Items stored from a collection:
## START
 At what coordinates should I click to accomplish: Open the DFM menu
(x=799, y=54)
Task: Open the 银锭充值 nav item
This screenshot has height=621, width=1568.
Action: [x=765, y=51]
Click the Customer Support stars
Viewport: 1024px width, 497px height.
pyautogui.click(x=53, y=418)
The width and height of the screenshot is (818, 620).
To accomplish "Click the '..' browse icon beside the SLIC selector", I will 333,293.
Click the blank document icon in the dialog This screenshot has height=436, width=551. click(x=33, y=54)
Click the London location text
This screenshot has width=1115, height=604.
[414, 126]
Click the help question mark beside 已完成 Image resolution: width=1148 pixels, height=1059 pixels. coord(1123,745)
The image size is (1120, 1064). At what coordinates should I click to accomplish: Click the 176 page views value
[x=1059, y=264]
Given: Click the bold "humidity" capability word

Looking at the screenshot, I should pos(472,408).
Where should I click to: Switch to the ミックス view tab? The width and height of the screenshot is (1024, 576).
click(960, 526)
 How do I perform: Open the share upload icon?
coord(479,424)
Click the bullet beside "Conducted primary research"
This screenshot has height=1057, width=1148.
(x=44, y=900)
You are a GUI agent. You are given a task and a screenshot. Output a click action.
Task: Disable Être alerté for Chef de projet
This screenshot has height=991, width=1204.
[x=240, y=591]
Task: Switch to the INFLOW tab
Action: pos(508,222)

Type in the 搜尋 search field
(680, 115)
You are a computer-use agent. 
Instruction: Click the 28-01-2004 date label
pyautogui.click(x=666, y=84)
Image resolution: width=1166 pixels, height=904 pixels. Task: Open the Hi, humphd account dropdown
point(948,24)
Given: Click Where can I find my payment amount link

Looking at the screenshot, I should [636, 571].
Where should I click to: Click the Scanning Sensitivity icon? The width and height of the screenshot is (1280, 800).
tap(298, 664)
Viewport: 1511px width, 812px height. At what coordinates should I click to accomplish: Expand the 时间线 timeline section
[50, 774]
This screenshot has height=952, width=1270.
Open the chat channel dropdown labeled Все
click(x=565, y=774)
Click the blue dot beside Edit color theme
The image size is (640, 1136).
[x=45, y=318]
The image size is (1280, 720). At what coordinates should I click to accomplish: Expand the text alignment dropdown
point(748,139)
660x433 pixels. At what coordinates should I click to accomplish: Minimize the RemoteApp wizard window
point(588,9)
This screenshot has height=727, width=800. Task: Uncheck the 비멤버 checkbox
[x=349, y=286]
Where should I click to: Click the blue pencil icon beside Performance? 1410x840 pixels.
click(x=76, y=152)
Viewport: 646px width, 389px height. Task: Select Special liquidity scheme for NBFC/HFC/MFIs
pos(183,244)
## END
SHORT TASK: Write out every line of the rows above as a JSON list of strings, with one string per line and no blank lines.

ANSWER TO THE TASK:
[
  " At what coordinates should I click to accomplish: Open the DFM menu",
  "(x=799, y=54)",
  "Task: Open the 银锭充值 nav item",
  "This screenshot has height=621, width=1568.",
  "Action: [x=765, y=51]",
  "Click the Customer Support stars",
  "Viewport: 1024px width, 497px height.",
  "pyautogui.click(x=53, y=418)",
  "The width and height of the screenshot is (818, 620).",
  "To accomplish \"Click the '..' browse icon beside the SLIC selector\", I will 333,293.",
  "Click the blank document icon in the dialog This screenshot has height=436, width=551. click(x=33, y=54)",
  "Click the London location text",
  "This screenshot has width=1115, height=604.",
  "[414, 126]",
  "Click the help question mark beside 已完成 Image resolution: width=1148 pixels, height=1059 pixels. coord(1123,745)",
  "The image size is (1120, 1064). At what coordinates should I click to accomplish: Click the 176 page views value",
  "[x=1059, y=264]",
  "Given: Click the bold \"humidity\" capability word",
  "Looking at the screenshot, I should pos(472,408).",
  "Where should I click to: Switch to the ミックス view tab? The width and height of the screenshot is (1024, 576).",
  "click(960, 526)",
  " How do I perform: Open the share upload icon?",
  "coord(479,424)",
  "Click the bullet beside \"Conducted primary research\"",
  "This screenshot has height=1057, width=1148.",
  "(x=44, y=900)",
  "You are a GUI agent. You are given a task and a screenshot. Output a click action.",
  "Task: Disable Être alerté for Chef de projet",
  "This screenshot has height=991, width=1204.",
  "[x=240, y=591]",
  "Task: Switch to the INFLOW tab",
  "Action: pos(508,222)",
  "Type in the 搜尋 search field",
  "(680, 115)",
  "You are a computer-use agent. ",
  "Instruction: Click the 28-01-2004 date label",
  "pyautogui.click(x=666, y=84)",
  "Image resolution: width=1166 pixels, height=904 pixels. Task: Open the Hi, humphd account dropdown",
  "point(948,24)",
  "Given: Click Where can I find my payment amount link",
  "Looking at the screenshot, I should [636, 571].",
  "Where should I click to: Click the Scanning Sensitivity icon? The width and height of the screenshot is (1280, 800).",
  "tap(298, 664)",
  "Viewport: 1511px width, 812px height. At what coordinates should I click to accomplish: Expand the 时间线 timeline section",
  "[50, 774]",
  "This screenshot has height=952, width=1270.",
  "Open the chat channel dropdown labeled Все",
  "click(x=565, y=774)",
  "Click the blue dot beside Edit color theme",
  "The image size is (640, 1136).",
  "[x=45, y=318]",
  "The image size is (1280, 720). At what coordinates should I click to accomplish: Expand the text alignment dropdown",
  "point(748,139)",
  "660x433 pixels. At what coordinates should I click to accomplish: Minimize the RemoteApp wizard window",
  "point(588,9)",
  "This screenshot has height=727, width=800. Task: Uncheck the 비멤버 checkbox",
  "[x=349, y=286]",
  "Where should I click to: Click the blue pencil icon beside Performance? 1410x840 pixels.",
  "click(x=76, y=152)",
  "Viewport: 646px width, 389px height. Task: Select Special liquidity scheme for NBFC/HFC/MFIs",
  "pos(183,244)"
]